Privacy Policy

Effective date: 01/31/2026
Organization: CaraCo
Contact: drcarademono@gmail.com

Overview (VRC.Quest.Privacy.1)

This Privacy Policy is managed by CaraCo and explains what data ArtQuest VR (“the App”) processes, how it is used, and how you can request deletion of user data. This Policy applies to the App as distributed on Meta Quest headsets.

The App uses Meta Horizon Platform features and Photon for multiplayer networking. The App also uses CaraCo-operated online services (Cloudflare + Google Cloud + Supabase) to deliver artwork assets and text metadata.

What Data We Process (VRC.Quest.Privacy.2)

A) Meta Horizon Platform data (required for platform features)

If you use platform features (for example: invites, parties, deep links, user profile, avatars), the App processes categories of data provided by Meta Horizon Platform services, including:

USER_ID: an app-scoped Meta user ID used to identify your user for platform and multiplayer features.
USER_PROFILE: profile-related fields made available by Meta for the features you use (for example, display name/handle).
FRIENDS: friend-related data used for social features (for example, inviting friends or displaying friend-related UI where applicable).
AVATARS: avatar-related data used to render your avatar (or avatar-related identifiers/assets) if the App’s avatar features are enabled.
INVITES / PARTIES / DEEP_LINKING: invite/party/deeplink launch details used to create or join sessions, route you to the correct room/session, and carry an invite payload (for example, what gallery or page to open).

How we handle it:

The App uses this data in real time to provide the feature you requested (for example, joining an invite/party, showing your name in-session, rendering avatars).
CaraCo does not sell this data.
Unless stated otherwise in this Policy, CaraCo does not store this Meta Horizon Platform data on CaraCo-operated servers beyond what is transiently necessary to operate the feature.

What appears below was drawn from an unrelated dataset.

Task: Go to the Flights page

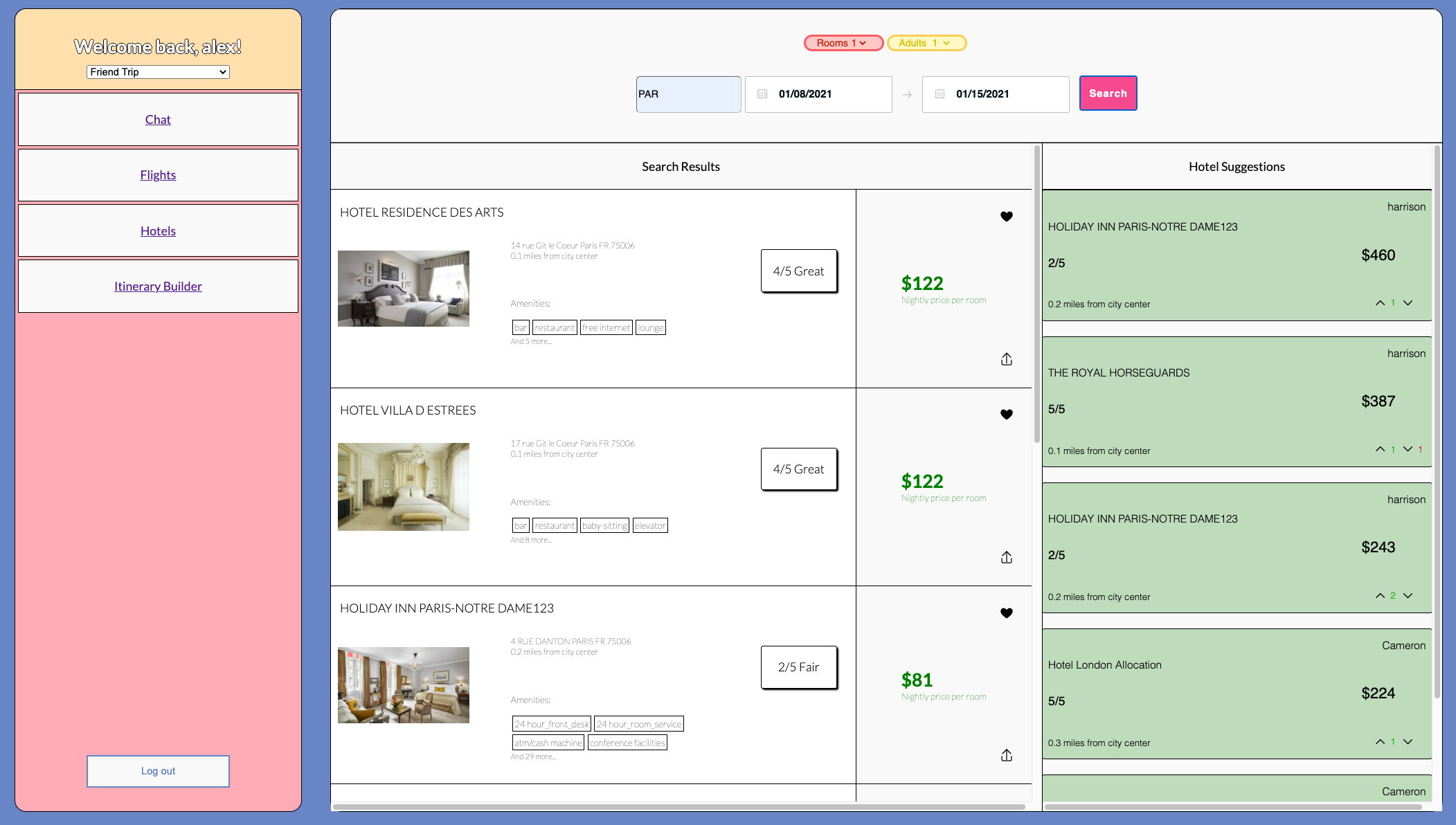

B) Multiplayer networking data (Photon / Exit Games)

If you use multiplayer features, the App connects to Photon (operated by Exit Games) to relay real-time session traffic between players.

During multiplayer sessions, the App transmits and receives, via Photon and/or to other players in the same room:

Session/connection data: room/session identifier (lobby/session ID), in-room actor number, timestamps, and networking metadata needed to route messages and maintain the session.
Real-time state shared with other players (examples):
- VR pose/position updates (head/hands/controller transforms),
- in-session state used to synchronize the experience (for example, current gallery mode, selected artwork identifiers such as QIDs, page numbers),
- custom gallery identifiers/names/keys if you use shared custom galleries.

How we handle it:

This data is used only to run the multiplayer experience (connect players, synchronize state, and show other players what is happening in the shared session).
CaraCo does not operate Photon’s servers and does not control Photon’s independent processing and retention practices.

Photon publicly describes its design as processing limited technical identifiers (such as IP addresses and user IDs) for operations.

C) CaraCo online services for artwork delivery and metadata (Cloudflare R2/Workers, Google Cloud Run, Supabase)

The App primarily loads artwork images and related assets from CaraCo-operated services, and the App also fetches and stores some artwork text metadata through CaraCo’s backend.

These services necessarily process technical network data so that requests can be routed, delivered, protected, and debugged.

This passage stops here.